What is the general development process and workflow for a digitised archive?

Joe and Megan: The development process begins with our acquisitions editors, who ideate new digital archives or new modules for existing archives based on the availability of relevant source collections and their research to identify needs in the market. Once a suitable project has been identified, the acquisitions editor prepares a business case to get the project approved, at which point we begin scheduling the scanning of archival materials. Scanning is typically done on-site at the source library unless there are extenuating circumstances. Throughout the scanning process, our development team is busy creating the structure for the digital archive and our product team is identifying any new features necessary to support the content so that, after scanned documents are sent to our conversion vendor and our content team applies indexing and metadata elements, the content is loaded into the archive. From there, we rigorously test the content and the archive structure to ensure both function properly upon release.
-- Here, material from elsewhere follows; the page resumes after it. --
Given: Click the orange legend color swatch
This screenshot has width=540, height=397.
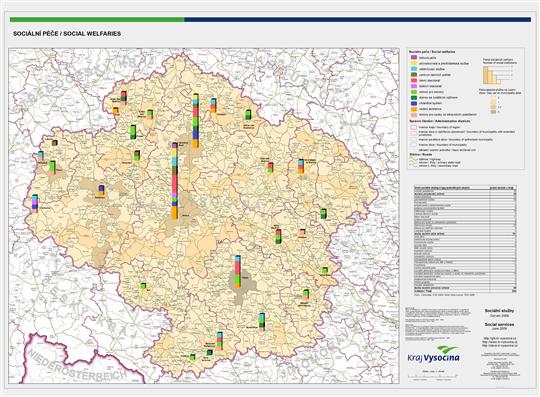Looking at the screenshot, I should 414,109.
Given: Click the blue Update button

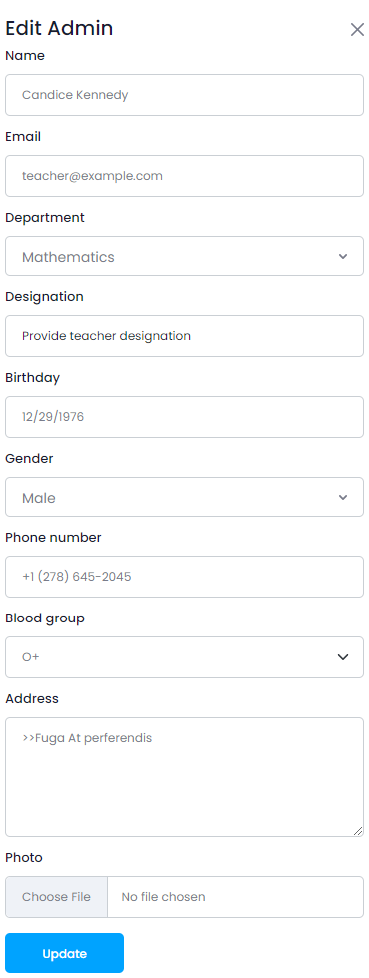Looking at the screenshot, I should (x=64, y=953).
What is the process for scanning documents, and how do we deal with fragile documents selected for digitisation?

Rick: The archival scanning process starts with the source content itself; the content or content types will dictate the production workflow. Our team of acquisition editors select collections globally that best fit their needs for the upcoming product. These collections come from various locations: libraries, universities, historical societies, and museums. Once collection(s) are contracted, our editorial staff provide us with a content list or scanning list with title, volume, folder, shelf mark, Bib IDs, etc. This data can be exported from the MARC records or source catalogue and used to validate the contracted documents are being pulled for scanning and to create product metadata.

Image of a book in a V-Cradle Once content selections are confirmed, the included documents are assessed through a process called conservation review. Think of this as a preparation stage prior to starting scanning to evaluate the condition of the content and suitability to scan. This process is typically done by the source library conservation staff. It is at this point items that are fragile, damaged, destroyed or require special handling are repaired before moving into the scanning workflow. To be clear, not every document requires conservation review and repair, it is done for the purpose of identifying and resolving cracked or broken bindings, creased or split pages, unfolding dog-eared pages, mold, or decay removal. Once repairs are made, the items are delivered to our scanning vendors, along with any of items not requiring conservation work, to begin the scanning phase.
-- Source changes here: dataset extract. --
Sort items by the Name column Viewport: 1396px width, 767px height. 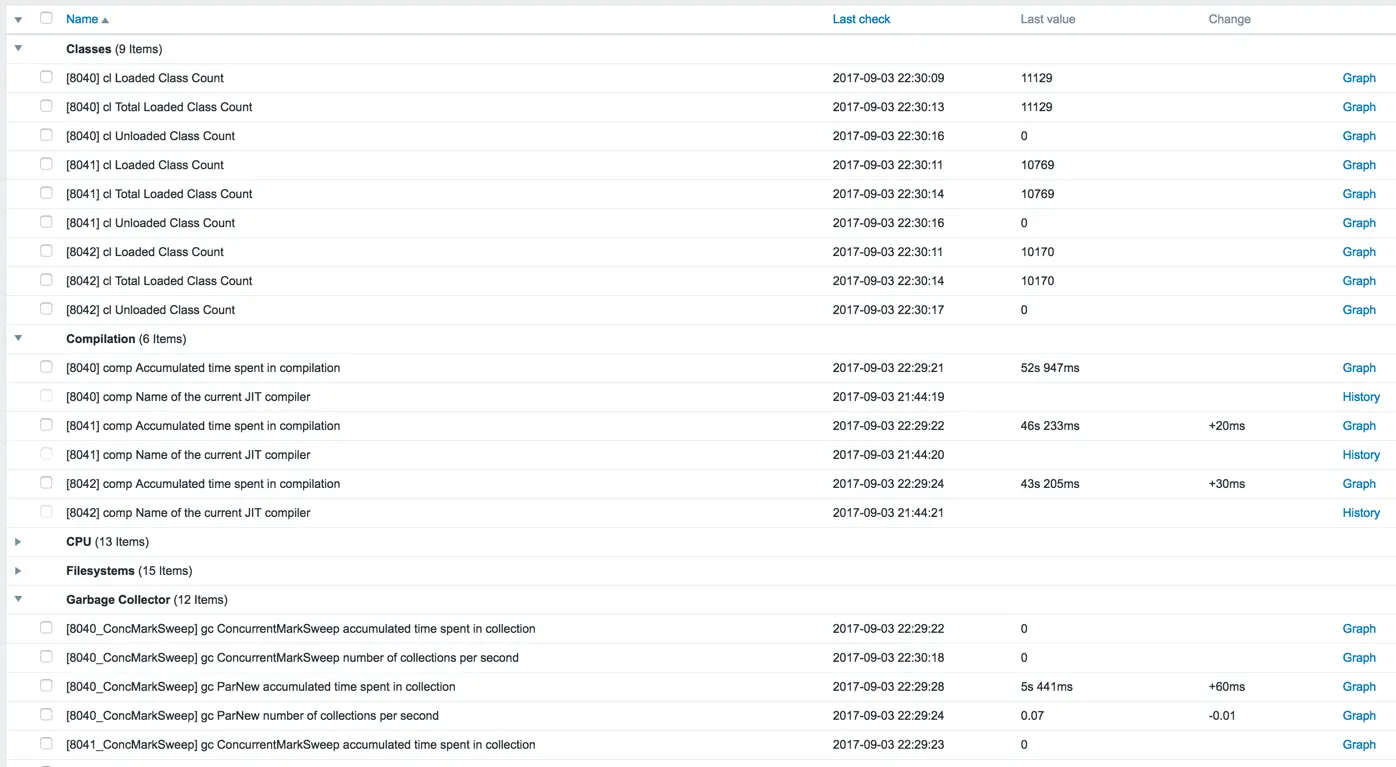pyautogui.click(x=80, y=18)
Now that the collection has been passed through conservation review, special handling requirements are written by the source institute. The requirements detail how best to handle rare and fragile items during the scanning process. These requirements, to name a few, include:

Monographs cannot be opened more than 90 degrees due to stress on the bindings
Fragile (and/or) split pages always need to be handled with two (2) hands
Book cradles are required for any monograph larger than 14” in length
Perspex (or plexiglass) shall be used to hold down pages, book spatula(s) are required
Fasteners (treasury tags/staples/paperclips) within manuscript titles - should remain in place during scanning capture

The collection is now ready to begin the scanning phase and we can start the vendor selection process. Generally, we provide the project details to our Gale preferred scanning vendors and request a bid or RFP. During this period, our vendors assess the content on site at the source institute to gain a better understanding of the content itself, determine equipment needs, and ask logistical questions. This gives our vendors an opportunity to get a firsthand look at the collection. It is important that potential vendors see a representative sample of the collection. Once all vendors have had an opportunity to submit their proposal, we will review each and select the vendor best suited for the job.
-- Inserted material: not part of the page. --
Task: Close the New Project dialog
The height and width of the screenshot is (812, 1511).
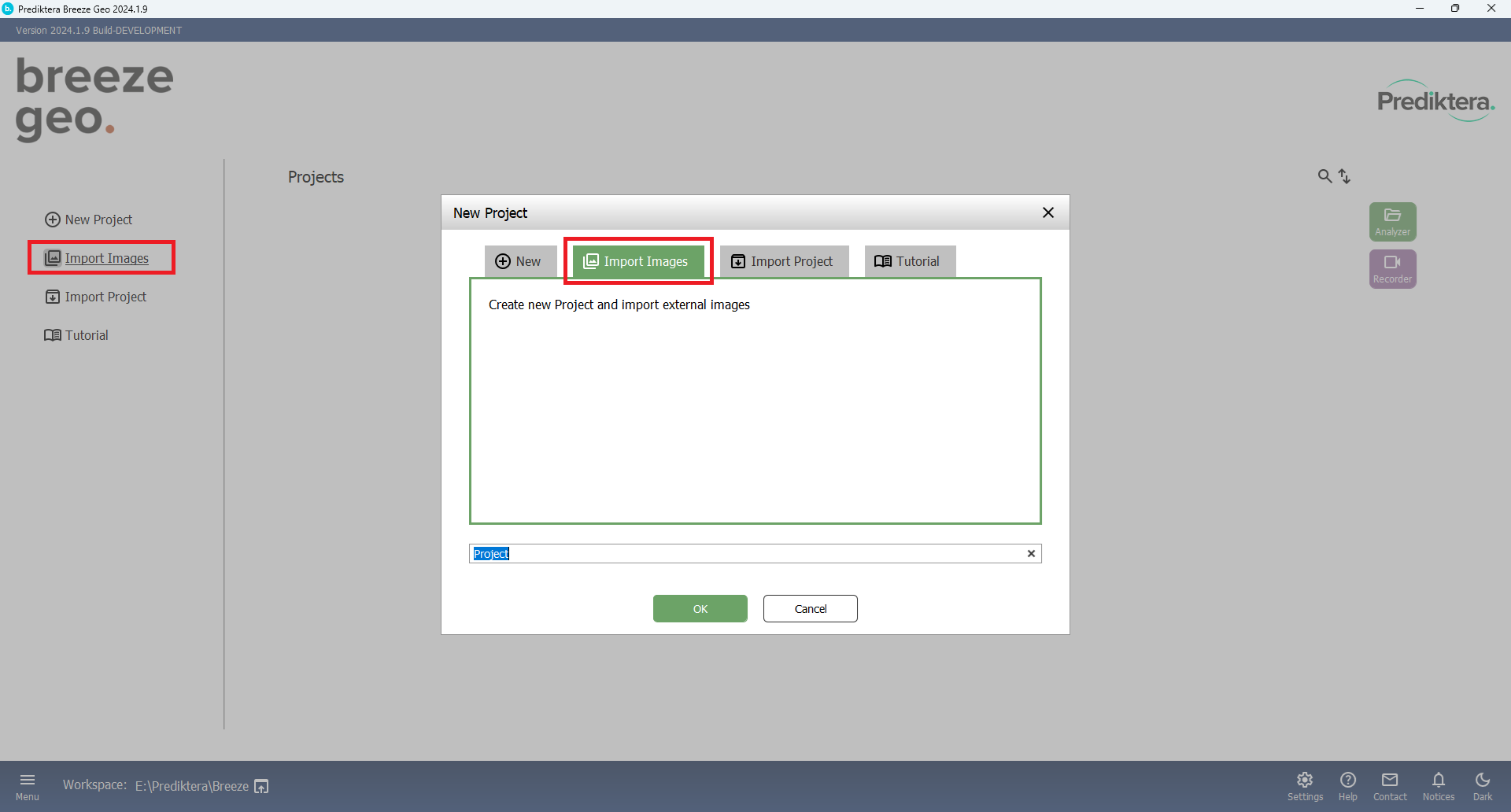Action: pyautogui.click(x=1047, y=212)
The source content types does inform the equipment required for scanning. Different equipment is sometimes required to scan various content types, but in general, most content types can be digitized using an overhead or column-base scanner. There are some exceptions, however; monograph material that is in good standing quality and has structured spines, we opt to use a robotic scanner. The use of robotics helps maximize production speed and increase our weekly throughput. For large format material (such as maps or large newspaper prints) the use of a map scanner or feeder scanner is utilized. This content can be also digitized on an overhead scanner depending on the capture-bed size, but this would require the use of Photoshop or editing software to stitch the separate quadrants together. Overhead scanners are generally the most versatile units to capture Gale Primary Source content. The camera (either digital or CCD lens) is mounted above the operator’s head, pointing straight down at the content with an adjustable height.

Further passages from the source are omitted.